I agree that it would be bizarre and absurd to believe, and disingenuous to claim, "Sam thought Kelsey would make him look extremely bad, and was okay with this".
This is not the claim I am making. I don't think you thought that, or claimed that.
The most important claim I'm trying to make is that I think it was obvious that SBF would not want those DMs published, and so it doesn't make sense for you to claim you thought he would be OK with it.
Note that I am not saying that publishing those DMs is definitely bad. Again, it might have been worth it to violate his consent for the greater good. I'm still uncertain about the ethics of violating someone's consent like that, but it's a plausible perspective.
I mostly just don't think you should say you thought he'd be OK with you publishing the DMs, because I think that's very likely false.
That doesn't seem plausible to me. I haven't seen any substantive reason for why you should have thought that.
Again, SBF said things like "fuck regulators" and you knew that he was trying to foster a good public image to regulators.

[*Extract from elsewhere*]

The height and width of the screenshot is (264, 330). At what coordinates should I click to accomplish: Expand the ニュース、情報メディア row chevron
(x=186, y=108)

I find the idea that you thought that he thought people would react positively to the leaks highly implausible. And the "fuck regulators" comment was not the only example of something that strikes me as a thing he obviously meant to keep private. The whole chat log was littered with things that he likely did not want public.
And again, you could have just asked him whether he wanted the DMs published.
In my opinion, you were either very naive about what he expected, or you're not being fully honest about what you really thought, and I don't think either possibility reflects well on what you did.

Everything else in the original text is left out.